How does TrackScore detect the genre of my track?

TrackScore auto-detects genre by combining BPM analysis with spectral feature extraction. BPM alone isn't enough — a 128 BPM track could be Deep House, Tech House, or Trance. The detection algorithm weighs tempo against the spectral centroid, sub-bass energy distribution, and high-frequency density to disambiguate overlapping BPM ranges. If the auto-detection is wrong, you can override the genre and trigger a full rescore against the correct profile.

What genres does TrackScore's genre-specific scoring cover?

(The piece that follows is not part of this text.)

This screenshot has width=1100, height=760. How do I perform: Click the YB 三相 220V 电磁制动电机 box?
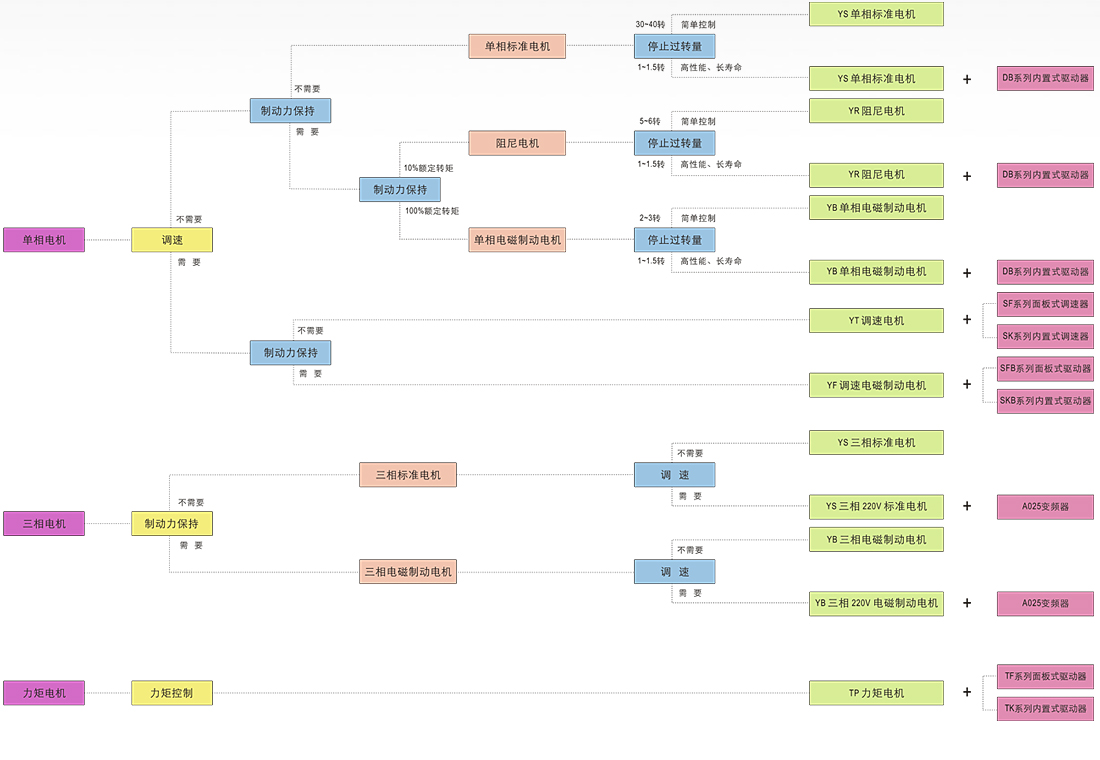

TrackScore scores against 9 electronic music genre profiles: Deep House, Tech House, Melodic House/Progressive, Peak-Time Techno, Minimal/Deep Techno, Bass Music/Dubstep, Drum & Bass, Trance, and a general Electronic profile for tracks that don't fit a specific subgenre. Each profile has independently calibrated targets for sub-bass, bass, low-mid, mid, upper-mid, and high frequency bands.

Why does the same mix score differently across genres?

Because each genre has legitimately different frequency balance standards. A Deep House track with 18% sub-bass energy is ideal. That same sub-bass percentage in a Drum & Bass track would be overweight — DnB targets around 12% sub-bass, reserving headroom for fast bass lines and transient-heavy percussion. Scoring a DnB track against Deep House targets would produce systematically wrong feedback about the low end.

What are asymmetric penalty multipliers and why do they matter?

Asymmetric penalties mean that deviating above the ideal target for a frequency band is penalized differently than deviating below it. For most genres, excess low-mid energy (the mud zone, 250–500 Hz) is penalized more harshly than a deficit, because excess mud masks the kick and bass and is a common mix problem. Conversely, insufficient sub-bass in a club genre is penalized harder than excess sub-bass. The asymmetry reflects real-world mixing consequences rather than treating all deviations as equal.

Can I use TrackScore for genres outside of electronic music?

TrackScore is purpose-built for electronic music production. The 9 genre profiles cover the full spectrum of club and dancefloor genres, from minimal techno to peak-time trance. The general Electronic profile catches tracks that blend subgenres. Hip-hop, pop, and acoustic genres are outside the scoring scope — the analysis pipeline and feedback are calibrated specifically for the frequency balance and dynamics standards of electronic music.